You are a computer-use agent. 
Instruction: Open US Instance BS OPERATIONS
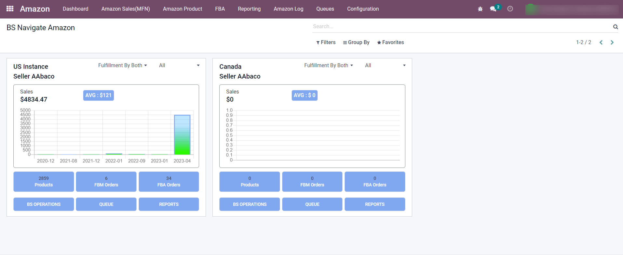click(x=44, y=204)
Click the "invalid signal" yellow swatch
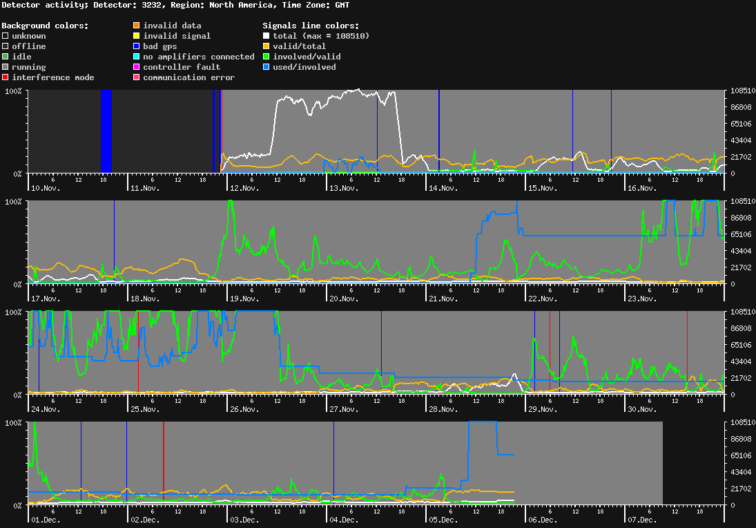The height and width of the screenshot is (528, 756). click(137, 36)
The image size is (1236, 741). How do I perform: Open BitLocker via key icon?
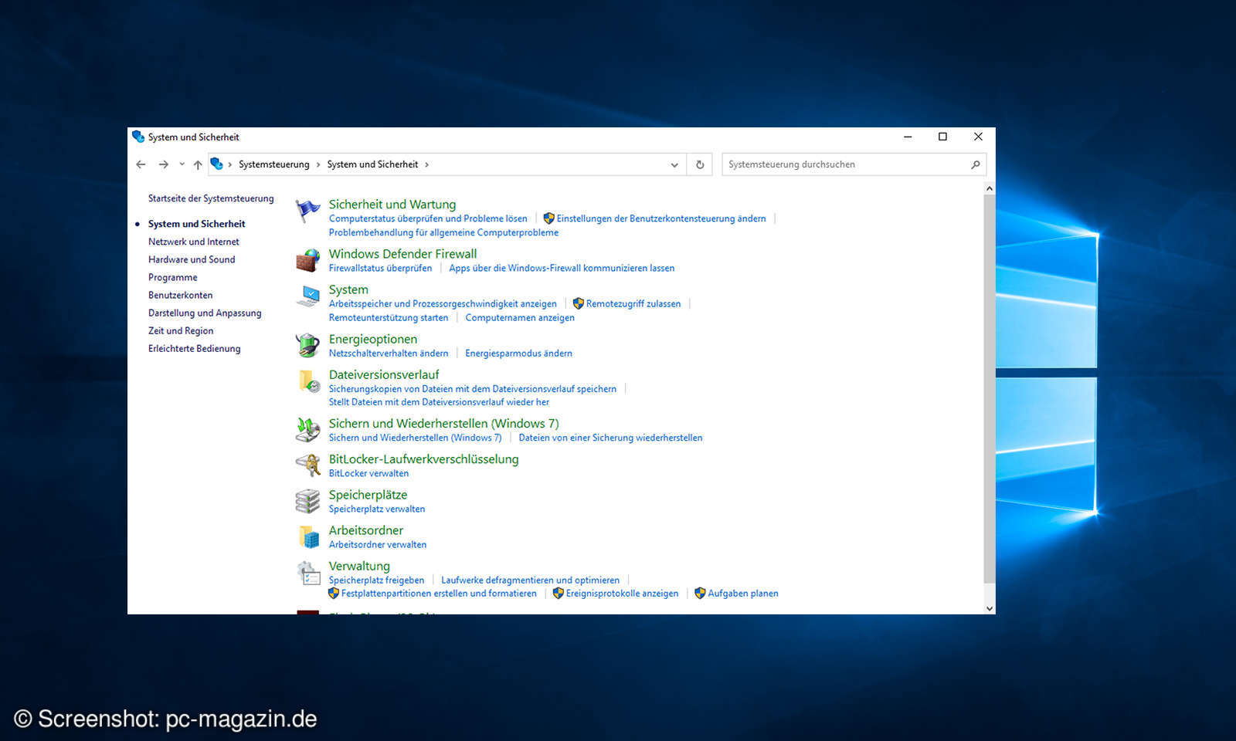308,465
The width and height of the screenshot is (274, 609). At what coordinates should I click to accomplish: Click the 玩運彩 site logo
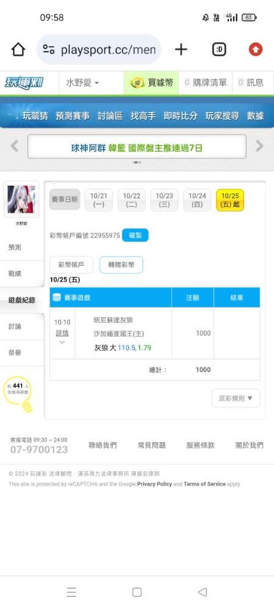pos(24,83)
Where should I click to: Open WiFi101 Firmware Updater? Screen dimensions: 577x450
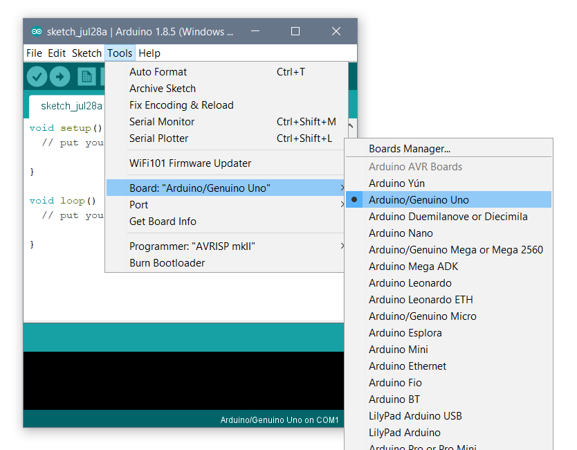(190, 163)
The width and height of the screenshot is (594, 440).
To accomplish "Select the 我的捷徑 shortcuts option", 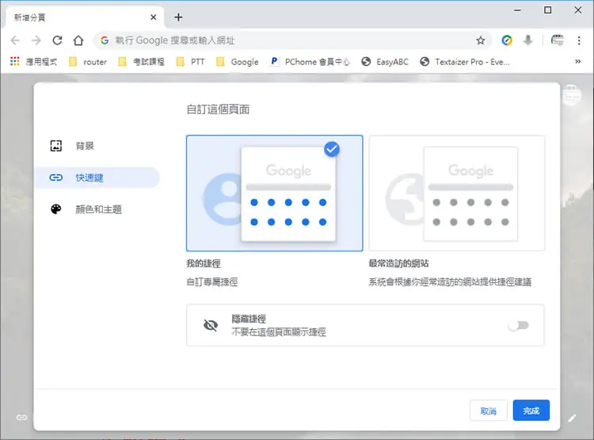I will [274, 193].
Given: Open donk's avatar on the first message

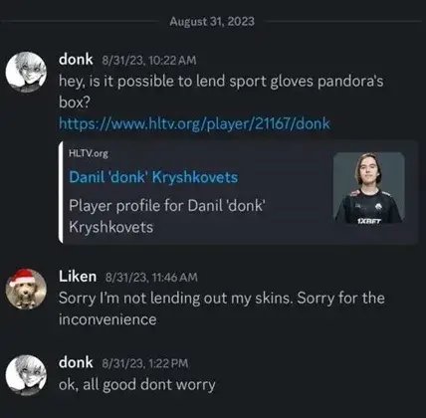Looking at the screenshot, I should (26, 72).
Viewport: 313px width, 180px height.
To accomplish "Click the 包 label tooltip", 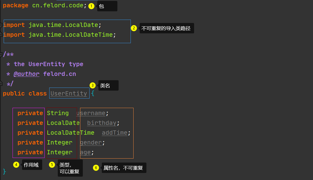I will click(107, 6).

...

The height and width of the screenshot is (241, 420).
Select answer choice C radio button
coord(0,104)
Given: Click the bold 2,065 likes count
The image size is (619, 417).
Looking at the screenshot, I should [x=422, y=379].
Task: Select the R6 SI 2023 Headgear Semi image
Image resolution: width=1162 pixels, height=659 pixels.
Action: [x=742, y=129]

TASK TO COMPLETE :: Could you reproduce the data lines, starting at the one that contains "The height and width of the screenshot is (241, 420)." and ending at the one that contains "Looking at the screenshot, I should [x=422, y=379]."?

CORRECT ANSWER ::
The height and width of the screenshot is (241, 420).
Select answer choice C radio button
coord(0,104)
Given: Click the bold 2,065 likes count
The image size is (619, 417).
Looking at the screenshot, I should [x=422, y=379].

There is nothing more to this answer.